EXERCISE MATERIAL:

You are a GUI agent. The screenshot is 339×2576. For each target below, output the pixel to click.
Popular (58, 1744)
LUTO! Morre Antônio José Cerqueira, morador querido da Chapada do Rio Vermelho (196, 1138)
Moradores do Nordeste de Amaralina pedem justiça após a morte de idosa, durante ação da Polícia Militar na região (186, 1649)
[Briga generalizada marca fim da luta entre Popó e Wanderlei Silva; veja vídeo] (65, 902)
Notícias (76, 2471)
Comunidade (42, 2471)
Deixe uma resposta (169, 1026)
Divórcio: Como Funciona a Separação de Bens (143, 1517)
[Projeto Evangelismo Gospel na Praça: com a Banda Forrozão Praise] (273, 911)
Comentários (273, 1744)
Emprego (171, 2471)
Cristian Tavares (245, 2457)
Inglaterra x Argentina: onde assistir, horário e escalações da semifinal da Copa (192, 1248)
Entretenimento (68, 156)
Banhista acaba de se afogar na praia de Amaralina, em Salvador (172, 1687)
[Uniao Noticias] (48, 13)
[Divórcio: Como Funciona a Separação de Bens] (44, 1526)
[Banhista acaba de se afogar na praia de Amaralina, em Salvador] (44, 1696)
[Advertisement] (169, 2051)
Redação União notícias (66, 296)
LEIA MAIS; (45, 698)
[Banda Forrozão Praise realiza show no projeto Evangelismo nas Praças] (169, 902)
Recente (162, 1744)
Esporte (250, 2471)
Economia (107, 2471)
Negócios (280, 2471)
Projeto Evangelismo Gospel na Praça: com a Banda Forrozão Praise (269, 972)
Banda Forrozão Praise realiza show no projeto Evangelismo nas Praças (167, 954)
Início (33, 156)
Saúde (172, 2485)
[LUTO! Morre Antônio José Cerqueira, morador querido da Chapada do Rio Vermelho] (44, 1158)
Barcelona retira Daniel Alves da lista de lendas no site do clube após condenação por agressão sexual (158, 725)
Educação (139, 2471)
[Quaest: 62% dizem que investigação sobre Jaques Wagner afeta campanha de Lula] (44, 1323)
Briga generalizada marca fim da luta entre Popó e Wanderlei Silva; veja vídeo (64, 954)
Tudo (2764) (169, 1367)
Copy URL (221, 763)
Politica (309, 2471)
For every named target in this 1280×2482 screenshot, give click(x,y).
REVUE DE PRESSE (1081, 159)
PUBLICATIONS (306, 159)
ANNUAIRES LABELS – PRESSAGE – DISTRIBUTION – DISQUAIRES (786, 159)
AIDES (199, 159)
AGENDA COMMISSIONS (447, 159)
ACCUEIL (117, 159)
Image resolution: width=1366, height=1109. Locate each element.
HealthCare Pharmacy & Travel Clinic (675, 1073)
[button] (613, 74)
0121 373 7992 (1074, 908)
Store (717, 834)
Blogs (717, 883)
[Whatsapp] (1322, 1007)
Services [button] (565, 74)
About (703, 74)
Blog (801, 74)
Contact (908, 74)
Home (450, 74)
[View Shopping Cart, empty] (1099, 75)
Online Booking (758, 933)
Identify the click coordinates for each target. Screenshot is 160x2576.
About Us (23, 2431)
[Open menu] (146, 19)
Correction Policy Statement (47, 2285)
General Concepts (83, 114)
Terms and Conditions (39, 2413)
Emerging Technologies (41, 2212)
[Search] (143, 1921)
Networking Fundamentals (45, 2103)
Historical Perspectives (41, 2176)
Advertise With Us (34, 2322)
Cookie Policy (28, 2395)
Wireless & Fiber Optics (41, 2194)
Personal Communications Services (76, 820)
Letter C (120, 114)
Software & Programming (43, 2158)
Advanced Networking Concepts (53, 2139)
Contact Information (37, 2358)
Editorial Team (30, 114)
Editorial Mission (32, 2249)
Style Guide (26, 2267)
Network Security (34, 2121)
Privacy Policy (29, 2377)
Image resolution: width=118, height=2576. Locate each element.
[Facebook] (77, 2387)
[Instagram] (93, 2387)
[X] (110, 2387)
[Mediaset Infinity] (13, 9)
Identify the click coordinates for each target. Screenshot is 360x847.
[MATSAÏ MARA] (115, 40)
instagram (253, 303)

EXERCISE OBJECTIVE: Please show every line above that includes the word "target".

TASK OUTPUT:
You are a GUI agent. The screenshot is 339×2576. For each target below, output the pixel to click.
For every named target in this 1280×2482 screenshot, give click(x,y).
Identify the click coordinates for each target. Screenshot is 160x2576.
Identify the click coordinates for each target. Screenshot is 360x847.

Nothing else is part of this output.